Perhaps it’s for the best that Radium Girls is somewhat tentative when it comes to the physical degradation of women like Josie and her colleagues. We see a bloody loose tooth on the side of the bathtub, a worrying blush across her jawline that is well past rosacea, and at one point, a chunk of said jaw clattering across the sink. These moments are still eerily effective in conveying the true pain of the radium girls, although it’s easy to imagine a more forceful director descending into full-on Cronenbergian body horror (seriously, one of the real women from this case had to keep pieces of her jaw in a box!)

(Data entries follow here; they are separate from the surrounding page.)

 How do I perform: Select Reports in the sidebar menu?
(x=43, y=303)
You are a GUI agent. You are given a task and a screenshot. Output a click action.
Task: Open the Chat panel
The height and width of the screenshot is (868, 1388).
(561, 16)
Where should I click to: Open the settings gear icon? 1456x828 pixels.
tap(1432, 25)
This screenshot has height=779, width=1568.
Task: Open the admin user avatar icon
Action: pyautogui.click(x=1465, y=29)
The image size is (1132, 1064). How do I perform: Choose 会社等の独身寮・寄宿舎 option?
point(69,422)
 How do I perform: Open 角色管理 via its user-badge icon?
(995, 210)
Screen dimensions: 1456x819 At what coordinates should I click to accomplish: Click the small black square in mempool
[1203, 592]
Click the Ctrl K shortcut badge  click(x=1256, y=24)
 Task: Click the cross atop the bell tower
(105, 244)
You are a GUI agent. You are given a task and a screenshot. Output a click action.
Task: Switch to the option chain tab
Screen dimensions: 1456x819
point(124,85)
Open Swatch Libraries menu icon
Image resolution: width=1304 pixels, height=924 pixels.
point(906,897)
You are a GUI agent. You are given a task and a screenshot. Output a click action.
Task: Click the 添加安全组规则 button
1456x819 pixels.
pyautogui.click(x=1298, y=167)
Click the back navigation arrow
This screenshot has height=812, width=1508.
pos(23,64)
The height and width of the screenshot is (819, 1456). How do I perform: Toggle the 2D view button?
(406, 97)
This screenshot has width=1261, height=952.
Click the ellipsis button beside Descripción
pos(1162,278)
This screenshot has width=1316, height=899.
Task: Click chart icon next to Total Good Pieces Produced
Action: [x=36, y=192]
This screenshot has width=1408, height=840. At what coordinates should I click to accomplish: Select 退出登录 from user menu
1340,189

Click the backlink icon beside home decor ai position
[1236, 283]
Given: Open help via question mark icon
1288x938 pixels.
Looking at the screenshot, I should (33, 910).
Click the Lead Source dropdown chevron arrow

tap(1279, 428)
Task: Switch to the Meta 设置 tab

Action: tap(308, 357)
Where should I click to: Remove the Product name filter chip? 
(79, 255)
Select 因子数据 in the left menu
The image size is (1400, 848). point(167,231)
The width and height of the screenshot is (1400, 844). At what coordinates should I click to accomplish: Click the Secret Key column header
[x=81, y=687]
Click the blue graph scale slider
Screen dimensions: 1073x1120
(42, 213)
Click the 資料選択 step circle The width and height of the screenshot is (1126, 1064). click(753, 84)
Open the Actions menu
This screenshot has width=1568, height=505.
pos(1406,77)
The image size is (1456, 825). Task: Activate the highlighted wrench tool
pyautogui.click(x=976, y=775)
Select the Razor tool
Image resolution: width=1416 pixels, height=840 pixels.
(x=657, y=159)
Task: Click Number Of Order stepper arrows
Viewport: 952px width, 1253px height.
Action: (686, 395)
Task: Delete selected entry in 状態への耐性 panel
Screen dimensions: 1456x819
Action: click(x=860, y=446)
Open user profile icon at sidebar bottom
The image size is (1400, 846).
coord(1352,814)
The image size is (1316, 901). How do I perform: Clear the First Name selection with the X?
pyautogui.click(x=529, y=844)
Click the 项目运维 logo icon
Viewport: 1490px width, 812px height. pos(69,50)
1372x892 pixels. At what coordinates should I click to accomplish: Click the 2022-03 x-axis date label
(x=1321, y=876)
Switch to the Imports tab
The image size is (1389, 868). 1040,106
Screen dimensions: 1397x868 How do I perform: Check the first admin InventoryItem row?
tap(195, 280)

The movie focuses almost exclusively on the sisters, distilling the real case of a much larger group of women spread across three states and several years into a neater narrative. The issue with streamlining this story in such a conventionally Hollywood manner is that a lot of the trickier details and context are reduced to exposition via these two women. This leads to some of the more hackneyed moments in an otherwise sturdy script.

Radium Girls doesn’t break the mold but it does exactly what it sets out to do. This is a political drama about a real-life injustice that does not beat around the bush regarding how abhorrent this series of events was for these women. It’s also a movie about the intersections of politics and womanhood, and boy could we afford a lot more of those these days. If you’re unfamiliar with the story of the radium girls and what they went through, this movie is an effective introduction to the case, even though its characters are fictionalized. I would also heartily recommend the book The Radium Girls: The Dark Story of America’s Shining Women by Kate Moore.

Radium Girls will premiere in select theaters and on VOD on October 23.

Epidemiologists do not think it’s safe yet to go to theaters even with social distancing and safety measures in place. This review of a theatrical release is not an endorsement or suggestion otherwise. This film was reviewed via a screening link.